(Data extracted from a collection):
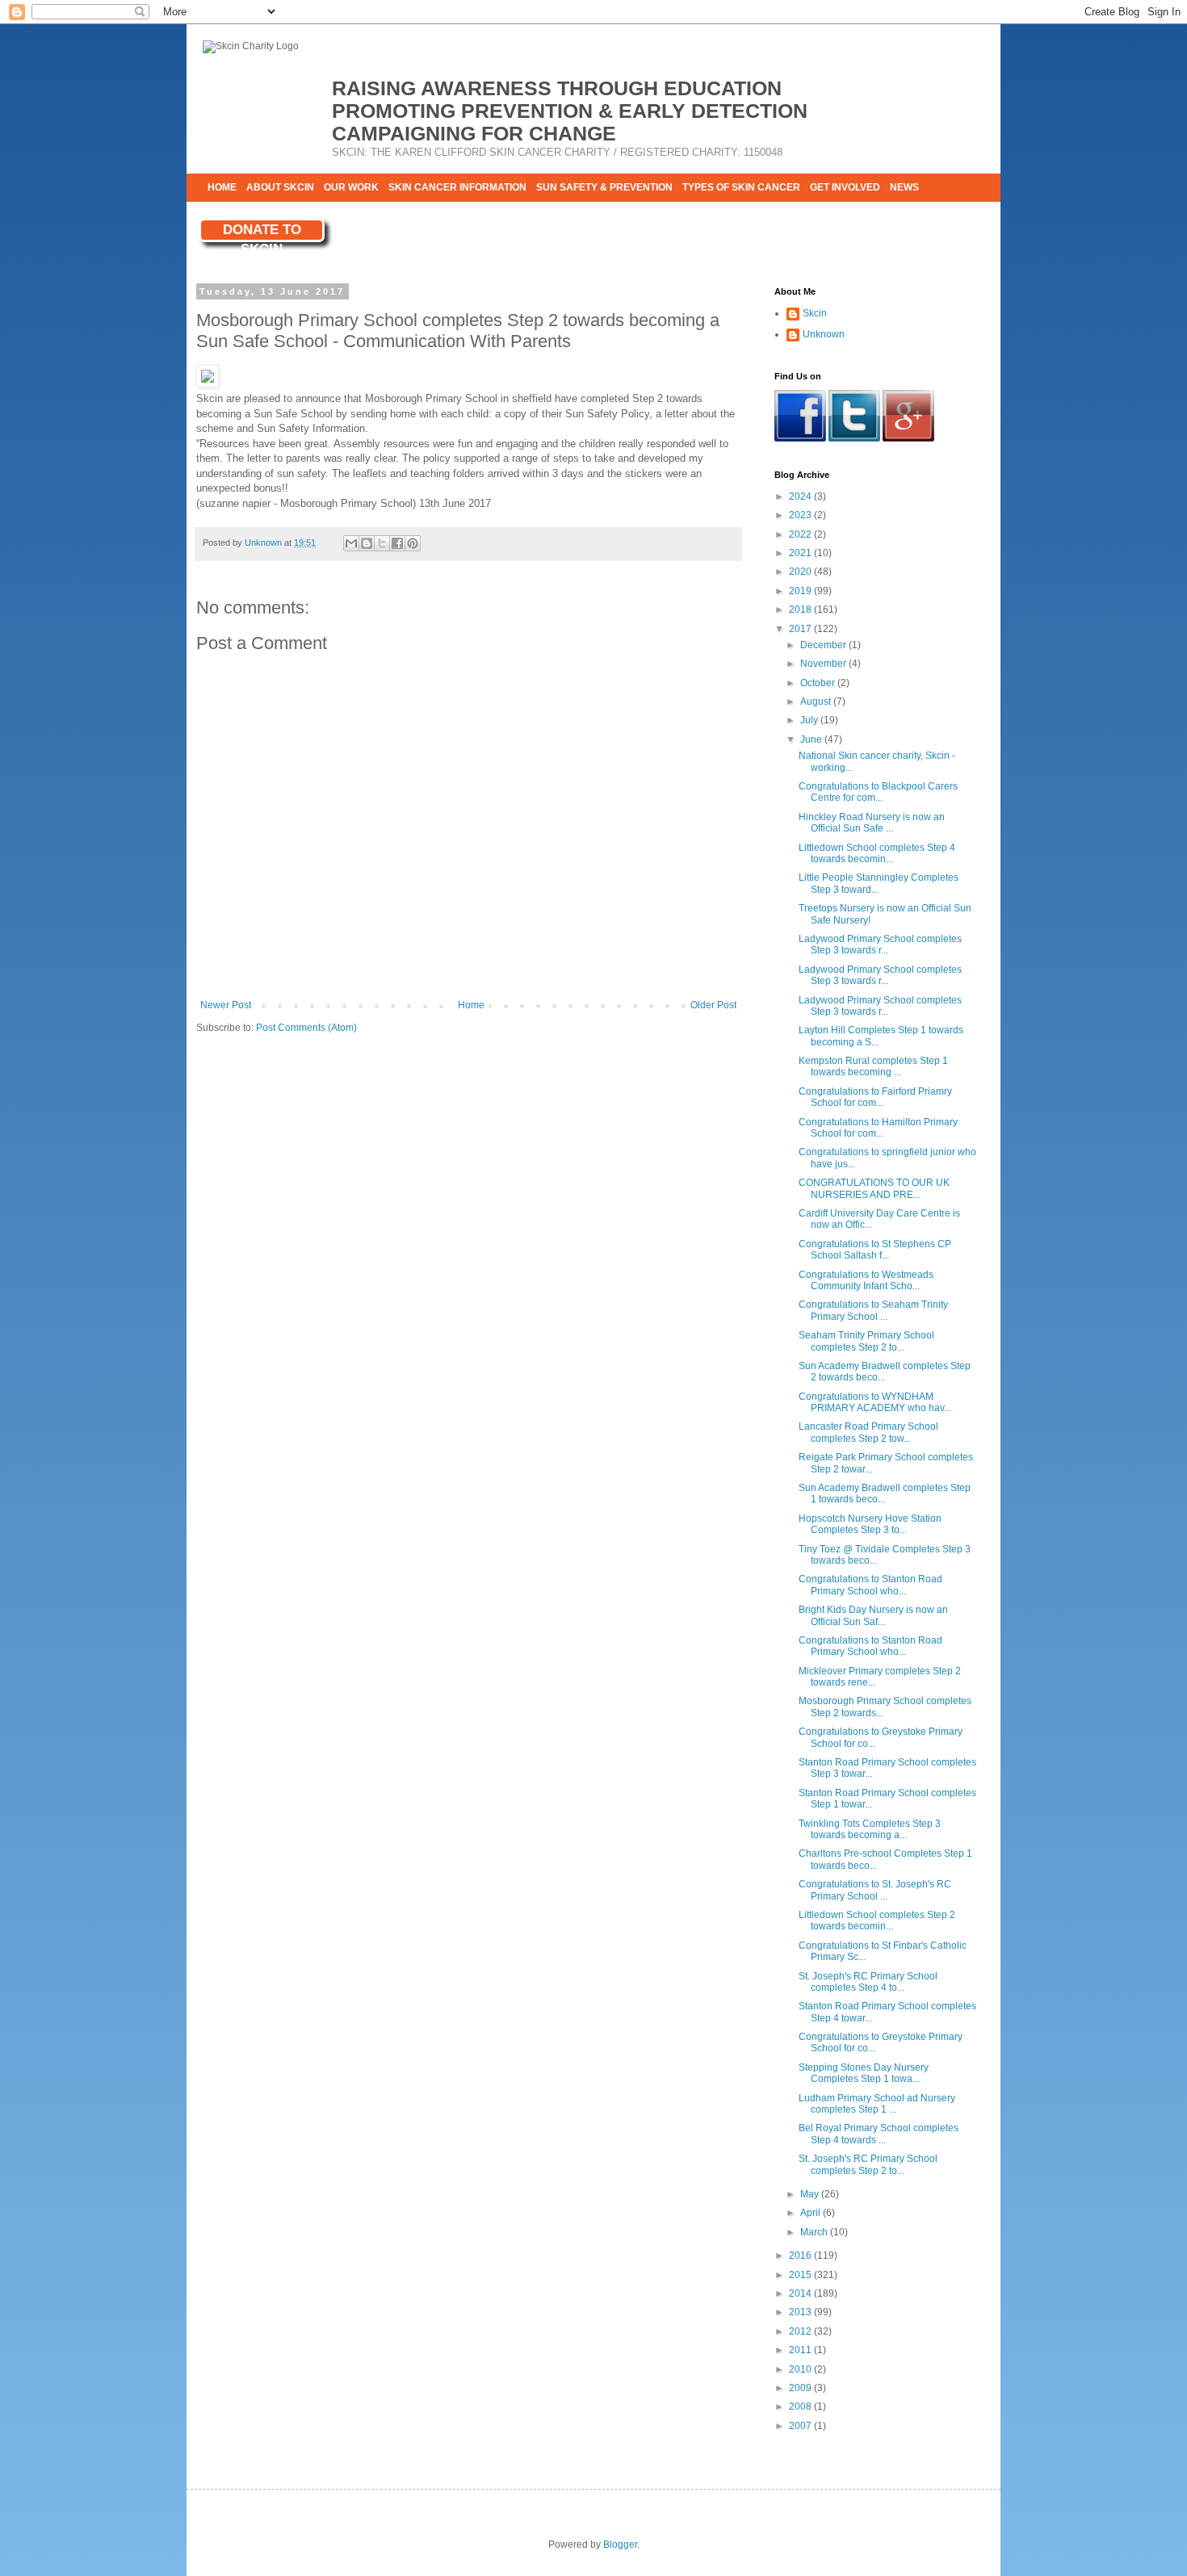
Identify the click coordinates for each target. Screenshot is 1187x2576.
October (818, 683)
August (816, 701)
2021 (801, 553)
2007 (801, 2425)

(Exercise description): Please print the entries shown above again, exactly, and skip the pictures.

(Result of this task):
Identify the click coordinates for each target. Screenshot is 1187x2576.
October (818, 683)
August (816, 701)
2021 (801, 553)
2007 (801, 2425)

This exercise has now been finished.